_Aufgabenstellung_:
Fassen Sie das Interview über die Rolle der Gräfin in zwei Sätzen zusammen.

_Ausgangstext_:
====================

Sie haben die Gräfin, die zum einem das Geheimnis der drei Karten hütet, und zum anderen mit der Sehnsucht nach ihrer Jugend kämpft - sie wurde als „Venus moscovite“ am französischen Hof umschwärmt -, bereits 2005 in San Francisco und 2010 in Basel gesungen.
Ich habe versucht meine Erfahrungen aus diesen Produktion und meine Vorstellungen von der Gräfin hier einzubringen.

Wie sind ihrer Vorstellungen von ihr?
Ich sehe sie als Hippie, die die Zeiten von freier Liebe und Kunst miterlebt und in vollen Zügen zelebriert hat, jetzt aber plötzlich in diese strengen Bahnen der Gesellschaft gezwängt wird, was diese statische Inszenierung ja sehr gut widerspiegelt.

In der Oper ist Hermann, ein Einwanderer und Einzelgänger, der für die Enkelin der Gräfin, Lisa entbrannt ist. Andererseits will er der Gräfin das Geheimnis um die drei Karten entlocken, um so an den begehrten Reichtum zu gelangen. Letztendlich verliert er aber beides, die Liebe und das Spiel.
Das Thema dieser Oper ist die Sucht in jeglicher Form. Und diese lässt sich nun mal mit der Liebe nicht vereinen. Hermann, der nach Reichtum und gleichzeitig Liebe giert, und Lisa, die eigentlich alles hat, dies aber auf Spiel setzt und für einen Mann schwärmt, der sie ins Unglück stürzt. Diese Sucht und Lust am Leiden und der Selbstzerstörung beherrscht die Beiden.

Auch zwischen Hermann und der Gräfin herrscht eine ganz besondere Beziehung. Es ist eine Art Spiel zwischen Hass und Zuneigung.
Hermann spekuliert ja am Anfang sogar damit, dass er ihr Liebhaber werden könnte, um ihr so das Geheimnis zu entlocken. Und auch die Gräfin prophezeit: „Es wird noch einmal ein Liebhaber kommen.“ - Insofern ist für mich das Aufeinandertreffen der Beiden zunächst auch eine Liebesszene. Auch Lisas Beziehung zur Gräfin, ihrer Großmutter ist sehr speziell, sie ist abhängig von ihr. Alle drei sind kein Teil der genormten Gesellschaft, vielmehr finden sie sich im Außenseitertum wieder.

Ausgrenzung ist ein Thema, dass an Aktualität leider nie verliert, wie uns die Flüchtlingspolitik gerade vor Augen führt.

====================

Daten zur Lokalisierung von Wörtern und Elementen
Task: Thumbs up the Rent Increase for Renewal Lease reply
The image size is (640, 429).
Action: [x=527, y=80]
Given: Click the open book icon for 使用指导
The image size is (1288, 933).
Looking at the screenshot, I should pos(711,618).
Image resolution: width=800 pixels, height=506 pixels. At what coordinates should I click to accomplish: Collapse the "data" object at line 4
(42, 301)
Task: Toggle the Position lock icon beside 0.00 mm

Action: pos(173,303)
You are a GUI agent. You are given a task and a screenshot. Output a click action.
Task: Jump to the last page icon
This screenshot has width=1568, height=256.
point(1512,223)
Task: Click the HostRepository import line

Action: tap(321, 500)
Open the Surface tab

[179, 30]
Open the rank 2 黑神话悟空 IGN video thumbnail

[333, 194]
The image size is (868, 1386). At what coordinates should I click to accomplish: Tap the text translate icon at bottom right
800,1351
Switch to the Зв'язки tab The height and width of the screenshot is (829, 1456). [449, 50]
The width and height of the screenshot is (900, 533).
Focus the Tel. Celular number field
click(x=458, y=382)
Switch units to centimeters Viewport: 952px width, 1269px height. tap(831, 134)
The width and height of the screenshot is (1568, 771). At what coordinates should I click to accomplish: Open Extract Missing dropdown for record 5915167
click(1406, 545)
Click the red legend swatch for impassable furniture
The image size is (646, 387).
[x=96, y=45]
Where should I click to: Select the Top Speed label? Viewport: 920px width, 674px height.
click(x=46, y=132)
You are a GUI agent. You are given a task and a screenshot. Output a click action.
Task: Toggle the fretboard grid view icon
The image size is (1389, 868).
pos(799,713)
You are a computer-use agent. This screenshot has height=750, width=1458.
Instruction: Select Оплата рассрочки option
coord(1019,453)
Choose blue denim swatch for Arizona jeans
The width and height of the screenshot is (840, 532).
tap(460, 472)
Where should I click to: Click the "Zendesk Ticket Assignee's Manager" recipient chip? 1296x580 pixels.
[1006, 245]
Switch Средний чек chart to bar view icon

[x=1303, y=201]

====================

_Lösung_:
Die befragte Person hat die Gräfin bereits 2005 in San Francisco und 2010 in Basel gesungen und sieht sie als Hippie, die freie Liebe und Kunst erlebt hat und nun in die strengen Bahnen der Gesellschaft gezwängt wird. Thema der Oper ist die Sucht in jeglicher Form, die sich nicht mit der Liebe vereinen lässt, und Hermann, Lisa und die Gräfin sind durch besondere Beziehungen verbunden und finden sich im Außenseitertum wieder.